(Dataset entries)
________________

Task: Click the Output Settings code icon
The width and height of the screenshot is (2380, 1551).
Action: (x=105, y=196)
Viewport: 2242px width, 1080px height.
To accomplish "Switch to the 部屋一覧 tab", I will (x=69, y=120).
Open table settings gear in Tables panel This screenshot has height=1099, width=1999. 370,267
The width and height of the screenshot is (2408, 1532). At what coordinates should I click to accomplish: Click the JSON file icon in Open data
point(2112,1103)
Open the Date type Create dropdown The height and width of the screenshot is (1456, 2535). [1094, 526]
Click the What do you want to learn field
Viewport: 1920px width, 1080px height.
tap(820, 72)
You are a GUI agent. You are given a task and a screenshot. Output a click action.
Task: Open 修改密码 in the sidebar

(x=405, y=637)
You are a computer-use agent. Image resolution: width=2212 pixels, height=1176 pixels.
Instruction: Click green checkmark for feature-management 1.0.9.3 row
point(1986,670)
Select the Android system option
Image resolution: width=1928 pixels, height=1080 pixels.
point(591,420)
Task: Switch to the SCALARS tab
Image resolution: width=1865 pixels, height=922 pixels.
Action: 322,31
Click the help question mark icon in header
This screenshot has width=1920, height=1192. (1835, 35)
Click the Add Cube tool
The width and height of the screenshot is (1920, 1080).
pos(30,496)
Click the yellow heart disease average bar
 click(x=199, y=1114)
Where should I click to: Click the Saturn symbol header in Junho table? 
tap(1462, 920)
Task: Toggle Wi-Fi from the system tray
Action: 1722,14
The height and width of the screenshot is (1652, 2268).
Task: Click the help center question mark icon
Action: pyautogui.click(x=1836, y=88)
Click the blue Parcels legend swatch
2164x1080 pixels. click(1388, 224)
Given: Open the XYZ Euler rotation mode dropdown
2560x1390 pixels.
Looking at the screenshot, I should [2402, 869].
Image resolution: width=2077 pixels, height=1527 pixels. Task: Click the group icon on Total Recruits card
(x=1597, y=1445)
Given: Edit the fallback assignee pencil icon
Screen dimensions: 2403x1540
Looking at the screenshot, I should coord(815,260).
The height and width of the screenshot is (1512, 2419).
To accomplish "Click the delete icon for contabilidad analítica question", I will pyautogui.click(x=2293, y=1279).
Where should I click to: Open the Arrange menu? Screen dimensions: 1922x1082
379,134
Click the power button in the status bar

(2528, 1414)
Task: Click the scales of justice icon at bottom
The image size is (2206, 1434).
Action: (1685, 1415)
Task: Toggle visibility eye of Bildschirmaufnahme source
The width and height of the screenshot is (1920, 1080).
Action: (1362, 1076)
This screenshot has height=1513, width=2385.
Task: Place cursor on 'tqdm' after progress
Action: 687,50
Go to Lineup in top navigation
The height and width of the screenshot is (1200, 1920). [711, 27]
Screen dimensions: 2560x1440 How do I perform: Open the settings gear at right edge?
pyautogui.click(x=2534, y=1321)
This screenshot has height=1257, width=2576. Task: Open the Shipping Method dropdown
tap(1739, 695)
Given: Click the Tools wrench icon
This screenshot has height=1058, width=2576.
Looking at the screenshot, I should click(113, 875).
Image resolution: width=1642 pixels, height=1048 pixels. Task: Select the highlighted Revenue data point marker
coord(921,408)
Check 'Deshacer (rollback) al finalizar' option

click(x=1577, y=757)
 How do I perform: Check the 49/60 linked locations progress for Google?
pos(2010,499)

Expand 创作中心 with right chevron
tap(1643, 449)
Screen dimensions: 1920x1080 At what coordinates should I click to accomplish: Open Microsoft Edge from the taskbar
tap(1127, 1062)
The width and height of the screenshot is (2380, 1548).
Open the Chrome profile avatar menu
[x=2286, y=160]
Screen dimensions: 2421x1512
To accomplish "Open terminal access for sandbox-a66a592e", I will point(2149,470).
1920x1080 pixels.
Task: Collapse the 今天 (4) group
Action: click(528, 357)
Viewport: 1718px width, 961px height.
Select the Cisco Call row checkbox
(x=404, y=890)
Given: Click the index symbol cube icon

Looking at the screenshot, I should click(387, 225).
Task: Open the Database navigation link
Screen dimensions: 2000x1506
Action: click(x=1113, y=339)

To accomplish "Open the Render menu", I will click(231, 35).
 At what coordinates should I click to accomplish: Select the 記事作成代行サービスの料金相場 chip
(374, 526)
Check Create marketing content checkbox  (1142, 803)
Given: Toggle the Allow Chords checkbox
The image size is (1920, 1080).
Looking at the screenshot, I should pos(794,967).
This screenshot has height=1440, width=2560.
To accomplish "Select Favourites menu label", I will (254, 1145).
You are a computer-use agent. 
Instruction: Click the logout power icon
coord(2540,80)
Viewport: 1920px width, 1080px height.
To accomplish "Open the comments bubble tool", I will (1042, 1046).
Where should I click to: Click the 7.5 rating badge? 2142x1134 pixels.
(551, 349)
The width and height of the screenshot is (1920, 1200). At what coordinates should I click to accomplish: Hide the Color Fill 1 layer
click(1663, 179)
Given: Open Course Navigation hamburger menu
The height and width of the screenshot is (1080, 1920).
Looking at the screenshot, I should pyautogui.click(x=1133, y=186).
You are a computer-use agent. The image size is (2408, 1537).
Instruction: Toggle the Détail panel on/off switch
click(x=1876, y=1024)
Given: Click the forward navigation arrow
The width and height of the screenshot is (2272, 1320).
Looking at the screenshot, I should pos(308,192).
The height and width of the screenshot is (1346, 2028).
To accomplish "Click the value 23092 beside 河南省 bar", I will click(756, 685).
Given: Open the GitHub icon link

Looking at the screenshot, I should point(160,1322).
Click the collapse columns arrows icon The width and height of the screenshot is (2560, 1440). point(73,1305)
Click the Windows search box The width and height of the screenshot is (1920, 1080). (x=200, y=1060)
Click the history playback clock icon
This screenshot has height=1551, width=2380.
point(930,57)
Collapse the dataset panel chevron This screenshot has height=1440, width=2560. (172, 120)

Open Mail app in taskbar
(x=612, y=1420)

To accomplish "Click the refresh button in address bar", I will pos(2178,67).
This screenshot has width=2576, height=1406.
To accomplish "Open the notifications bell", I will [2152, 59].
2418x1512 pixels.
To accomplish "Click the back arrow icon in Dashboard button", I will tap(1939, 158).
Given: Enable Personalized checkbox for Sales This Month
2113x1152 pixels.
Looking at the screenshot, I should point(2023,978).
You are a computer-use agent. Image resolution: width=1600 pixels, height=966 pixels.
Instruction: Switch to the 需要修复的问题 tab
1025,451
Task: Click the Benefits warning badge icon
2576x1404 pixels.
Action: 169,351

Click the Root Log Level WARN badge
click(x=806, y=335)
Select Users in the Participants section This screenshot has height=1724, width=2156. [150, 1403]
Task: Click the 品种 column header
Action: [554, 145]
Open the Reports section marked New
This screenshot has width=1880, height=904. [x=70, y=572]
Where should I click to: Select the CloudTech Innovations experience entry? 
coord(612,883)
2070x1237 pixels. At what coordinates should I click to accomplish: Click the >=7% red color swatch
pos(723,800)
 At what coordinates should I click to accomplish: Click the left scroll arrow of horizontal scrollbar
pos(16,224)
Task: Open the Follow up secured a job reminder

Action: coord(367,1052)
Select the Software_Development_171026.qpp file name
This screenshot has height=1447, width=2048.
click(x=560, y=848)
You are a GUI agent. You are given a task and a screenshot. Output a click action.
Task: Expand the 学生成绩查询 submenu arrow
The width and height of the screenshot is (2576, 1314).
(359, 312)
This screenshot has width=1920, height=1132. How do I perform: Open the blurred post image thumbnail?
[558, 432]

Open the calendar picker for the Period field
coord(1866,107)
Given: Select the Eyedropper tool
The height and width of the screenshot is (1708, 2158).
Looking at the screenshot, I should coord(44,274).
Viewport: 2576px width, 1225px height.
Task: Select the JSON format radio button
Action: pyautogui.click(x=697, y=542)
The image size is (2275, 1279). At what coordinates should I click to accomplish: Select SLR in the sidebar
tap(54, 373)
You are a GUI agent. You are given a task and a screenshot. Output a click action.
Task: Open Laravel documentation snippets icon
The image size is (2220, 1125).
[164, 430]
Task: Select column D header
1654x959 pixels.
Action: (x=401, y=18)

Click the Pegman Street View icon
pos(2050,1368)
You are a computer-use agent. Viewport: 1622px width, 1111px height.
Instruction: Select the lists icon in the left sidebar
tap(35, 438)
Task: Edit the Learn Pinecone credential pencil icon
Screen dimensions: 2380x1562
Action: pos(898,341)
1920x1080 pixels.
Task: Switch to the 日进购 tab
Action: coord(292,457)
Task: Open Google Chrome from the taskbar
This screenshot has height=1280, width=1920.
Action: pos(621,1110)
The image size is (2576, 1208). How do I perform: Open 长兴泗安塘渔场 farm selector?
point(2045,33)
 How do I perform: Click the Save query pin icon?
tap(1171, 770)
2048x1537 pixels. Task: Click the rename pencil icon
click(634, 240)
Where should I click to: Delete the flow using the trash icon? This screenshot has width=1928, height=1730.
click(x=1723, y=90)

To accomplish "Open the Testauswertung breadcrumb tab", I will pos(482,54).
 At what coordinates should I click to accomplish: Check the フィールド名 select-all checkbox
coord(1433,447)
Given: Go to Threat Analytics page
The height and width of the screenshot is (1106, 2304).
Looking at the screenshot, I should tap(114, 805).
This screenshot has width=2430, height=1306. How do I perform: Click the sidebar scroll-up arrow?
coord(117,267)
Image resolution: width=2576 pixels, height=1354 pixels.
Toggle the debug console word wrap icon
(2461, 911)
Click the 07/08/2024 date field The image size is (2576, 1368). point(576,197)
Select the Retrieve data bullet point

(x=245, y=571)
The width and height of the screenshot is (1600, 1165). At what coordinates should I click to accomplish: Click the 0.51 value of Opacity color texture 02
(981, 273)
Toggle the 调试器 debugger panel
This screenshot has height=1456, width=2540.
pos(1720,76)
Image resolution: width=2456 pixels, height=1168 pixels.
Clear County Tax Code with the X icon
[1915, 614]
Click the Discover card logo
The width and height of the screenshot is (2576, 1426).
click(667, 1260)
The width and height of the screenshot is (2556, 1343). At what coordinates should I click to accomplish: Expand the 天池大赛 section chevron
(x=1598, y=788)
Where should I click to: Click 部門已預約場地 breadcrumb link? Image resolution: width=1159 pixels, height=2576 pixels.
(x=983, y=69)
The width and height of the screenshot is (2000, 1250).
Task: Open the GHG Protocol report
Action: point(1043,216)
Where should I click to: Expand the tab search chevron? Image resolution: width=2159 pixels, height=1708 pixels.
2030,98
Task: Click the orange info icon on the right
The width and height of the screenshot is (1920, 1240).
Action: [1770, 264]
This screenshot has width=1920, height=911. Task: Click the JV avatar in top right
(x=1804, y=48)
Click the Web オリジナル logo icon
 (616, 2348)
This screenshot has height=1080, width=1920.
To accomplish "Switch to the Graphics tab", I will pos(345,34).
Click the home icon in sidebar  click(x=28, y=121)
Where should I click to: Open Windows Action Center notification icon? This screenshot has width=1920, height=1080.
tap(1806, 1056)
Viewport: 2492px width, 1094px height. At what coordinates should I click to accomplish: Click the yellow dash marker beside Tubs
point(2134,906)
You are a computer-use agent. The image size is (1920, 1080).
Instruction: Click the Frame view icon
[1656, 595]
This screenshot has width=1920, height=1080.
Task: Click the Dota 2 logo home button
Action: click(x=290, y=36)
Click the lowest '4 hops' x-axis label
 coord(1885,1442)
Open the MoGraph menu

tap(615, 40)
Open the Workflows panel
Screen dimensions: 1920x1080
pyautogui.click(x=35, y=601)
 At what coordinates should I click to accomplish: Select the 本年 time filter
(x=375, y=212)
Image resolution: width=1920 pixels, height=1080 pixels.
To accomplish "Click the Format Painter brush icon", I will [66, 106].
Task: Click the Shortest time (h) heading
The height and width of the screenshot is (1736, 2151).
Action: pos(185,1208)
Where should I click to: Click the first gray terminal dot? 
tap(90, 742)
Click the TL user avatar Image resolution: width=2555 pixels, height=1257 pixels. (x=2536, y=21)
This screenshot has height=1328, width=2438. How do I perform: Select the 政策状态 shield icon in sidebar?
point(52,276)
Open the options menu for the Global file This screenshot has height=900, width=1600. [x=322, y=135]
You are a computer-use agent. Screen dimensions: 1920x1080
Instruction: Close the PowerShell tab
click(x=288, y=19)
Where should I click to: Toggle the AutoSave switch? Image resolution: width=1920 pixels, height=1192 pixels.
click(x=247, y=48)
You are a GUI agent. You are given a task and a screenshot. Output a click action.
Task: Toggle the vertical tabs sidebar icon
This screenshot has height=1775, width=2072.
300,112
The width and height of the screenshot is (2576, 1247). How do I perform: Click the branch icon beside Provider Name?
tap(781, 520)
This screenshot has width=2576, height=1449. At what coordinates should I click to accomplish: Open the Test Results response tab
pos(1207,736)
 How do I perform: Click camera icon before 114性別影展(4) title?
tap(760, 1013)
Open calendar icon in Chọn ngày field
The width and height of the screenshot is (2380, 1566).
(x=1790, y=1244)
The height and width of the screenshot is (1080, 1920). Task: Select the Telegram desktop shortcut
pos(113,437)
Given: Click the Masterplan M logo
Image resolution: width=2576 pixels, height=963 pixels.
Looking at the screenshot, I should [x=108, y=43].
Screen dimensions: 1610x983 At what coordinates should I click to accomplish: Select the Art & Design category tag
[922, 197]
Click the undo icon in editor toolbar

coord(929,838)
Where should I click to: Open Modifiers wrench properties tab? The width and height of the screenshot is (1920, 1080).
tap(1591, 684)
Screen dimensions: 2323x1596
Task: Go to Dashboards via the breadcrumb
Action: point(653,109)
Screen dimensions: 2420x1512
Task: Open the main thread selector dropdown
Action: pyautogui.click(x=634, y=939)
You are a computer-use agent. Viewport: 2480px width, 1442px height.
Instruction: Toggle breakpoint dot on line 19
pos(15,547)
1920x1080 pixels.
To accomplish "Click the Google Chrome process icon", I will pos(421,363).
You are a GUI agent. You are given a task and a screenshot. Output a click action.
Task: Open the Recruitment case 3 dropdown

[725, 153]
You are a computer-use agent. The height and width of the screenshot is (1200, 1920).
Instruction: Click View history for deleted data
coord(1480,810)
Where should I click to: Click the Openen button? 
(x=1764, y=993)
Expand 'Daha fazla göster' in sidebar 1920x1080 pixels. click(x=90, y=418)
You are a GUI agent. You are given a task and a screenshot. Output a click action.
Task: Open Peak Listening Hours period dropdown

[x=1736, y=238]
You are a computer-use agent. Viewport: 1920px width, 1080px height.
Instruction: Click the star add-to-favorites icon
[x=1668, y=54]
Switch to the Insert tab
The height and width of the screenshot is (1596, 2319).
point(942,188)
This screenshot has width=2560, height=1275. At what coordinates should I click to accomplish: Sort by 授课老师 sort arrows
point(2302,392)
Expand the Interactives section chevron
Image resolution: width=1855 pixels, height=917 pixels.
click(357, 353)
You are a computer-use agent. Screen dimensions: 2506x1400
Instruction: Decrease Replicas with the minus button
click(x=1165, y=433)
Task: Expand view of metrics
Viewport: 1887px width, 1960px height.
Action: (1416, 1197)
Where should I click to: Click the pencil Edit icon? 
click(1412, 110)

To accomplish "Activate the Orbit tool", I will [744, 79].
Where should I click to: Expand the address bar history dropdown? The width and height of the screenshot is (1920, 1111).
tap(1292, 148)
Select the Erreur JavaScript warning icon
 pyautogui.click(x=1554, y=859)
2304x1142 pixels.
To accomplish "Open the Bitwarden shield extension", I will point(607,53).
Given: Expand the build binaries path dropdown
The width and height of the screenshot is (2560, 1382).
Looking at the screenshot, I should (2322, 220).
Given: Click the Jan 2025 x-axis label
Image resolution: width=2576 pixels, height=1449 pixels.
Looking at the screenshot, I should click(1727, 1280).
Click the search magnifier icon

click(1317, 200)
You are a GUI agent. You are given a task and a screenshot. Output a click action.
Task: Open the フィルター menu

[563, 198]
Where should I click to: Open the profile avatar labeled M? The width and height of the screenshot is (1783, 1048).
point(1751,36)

________________

● **Instructions to follow**:
Every line in the entries above that has the word "Create" should be identified and copied.

● **Solution to this task**:
Open the Date type Create dropdown The height and width of the screenshot is (1456, 2535). [1094, 526]
Check Create marketing content checkbox  (1142, 803)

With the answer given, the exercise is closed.